CINCINNATI -- Call it an unintended consequence of the legal action surrounding Cincinnati's homeless encampments.
Several First Amendment lawyers are shining a spotlight on Hamilton County courthouse practices they argue could be unconstitutional.
Patrick Kabat was among several attorneys who on Tuesday filed a letter with the court requesting public access to the filings in the case and the court's rulings.
They were surprised when their own letter was "locked" on the Hamilton County Clerk of Court's website so that it wasn't available to the public, said Kabat, director of the First Amendment media and entertainment law practicum at Cleveland-Marshall College of Law.
They were even more surprised when an assistant county prosecutor explained that keeping records "locked" from the public on the clerk of court's website is standard practice in Hamilton County, he said.
"It's a real affront to the public's right of access," Kabat said.

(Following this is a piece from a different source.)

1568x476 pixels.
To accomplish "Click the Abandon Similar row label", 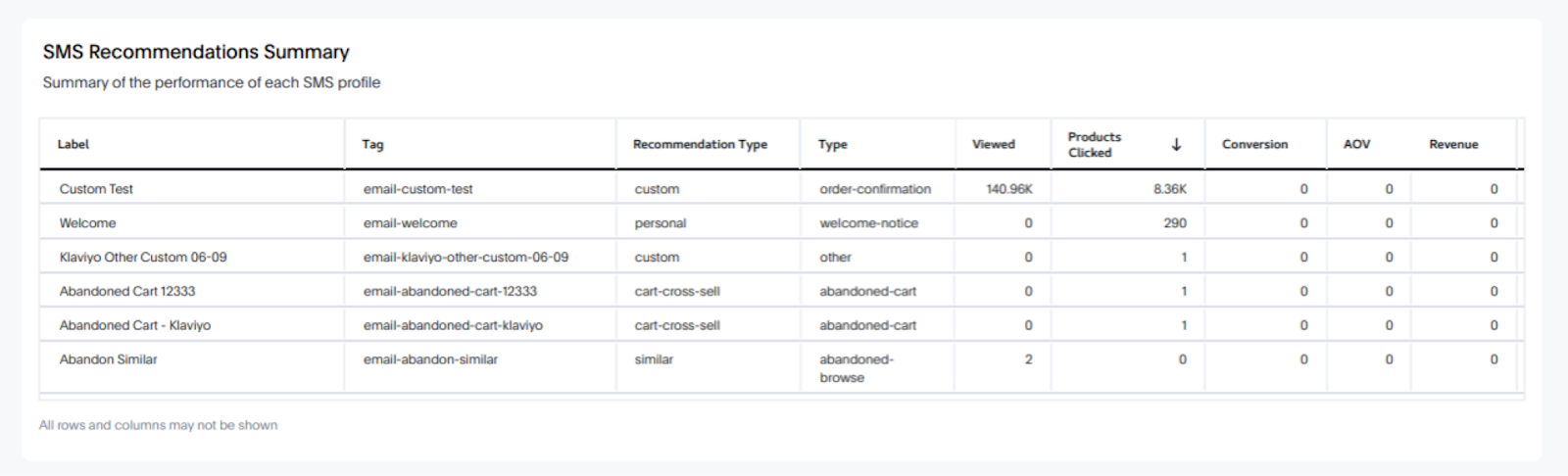I will [x=108, y=359].
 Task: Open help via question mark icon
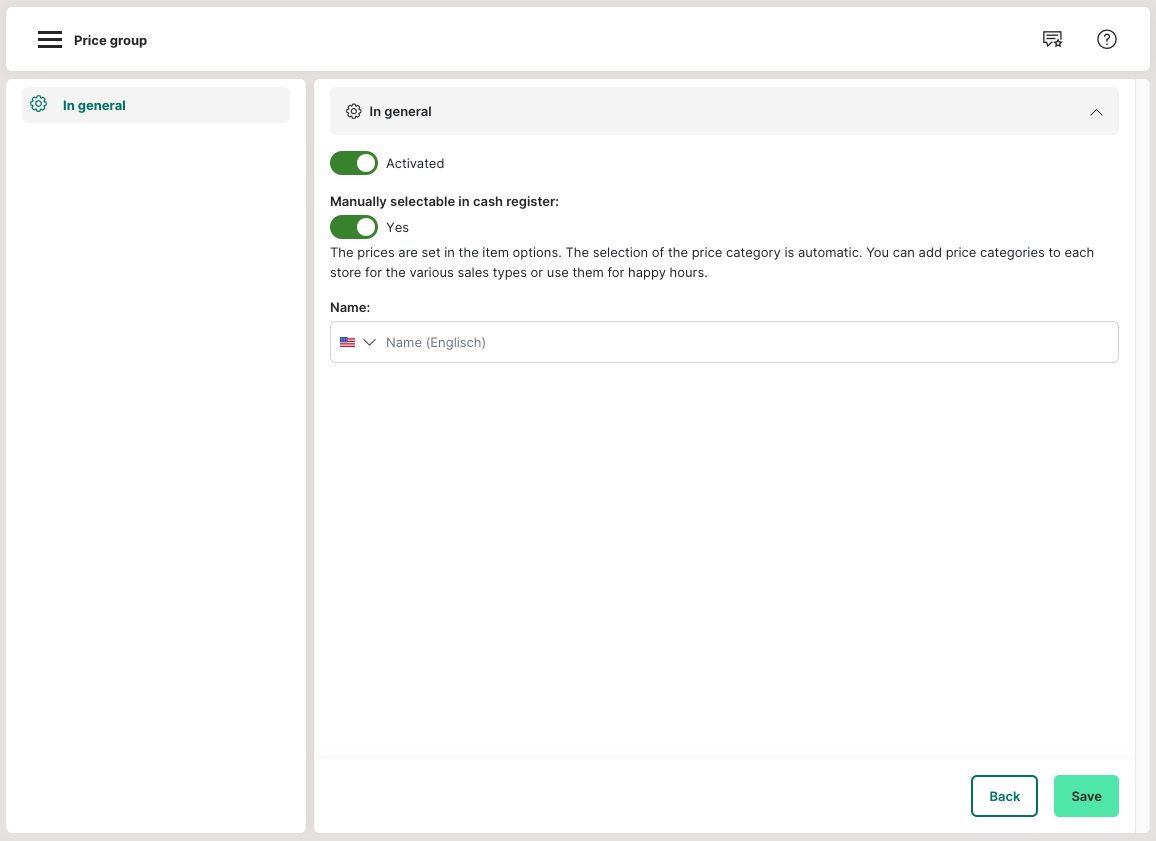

Online court records are handled that way in Hamilton County to protect from identity theft in case any filings contain social security numbers or other personal information, said Triffon Callos, the chief of staff in the Hamilton County prosecutor's office.
"It's not specific to this case," Callos said. "It's the standard operating procedure of things."
Kabat said concerns about identify theft are not a valid reason to keep public records off the website, especially records that are filed electronically. Other courts around the country are able to avoid problems with identity theft and make records available to the public, he said.
Lawyers and representatives of the media with special passwords are able to access court documents that haven't been sealed by a judge, and members of the public can obtain records through public records requests.
Kabat said that barrier shouldn't exist, and not putting the records online rather than sealing them "is a distinction without a difference."
He said it's especially important for the public to have access to records in the homeless encampment case.
"Whether you agree or disagree with the homeless bad is not the issue that animates the severity of the constitutional issues," he said. "Proponents and opponents should be equally offended that they don't have all the information at their fingertips on this."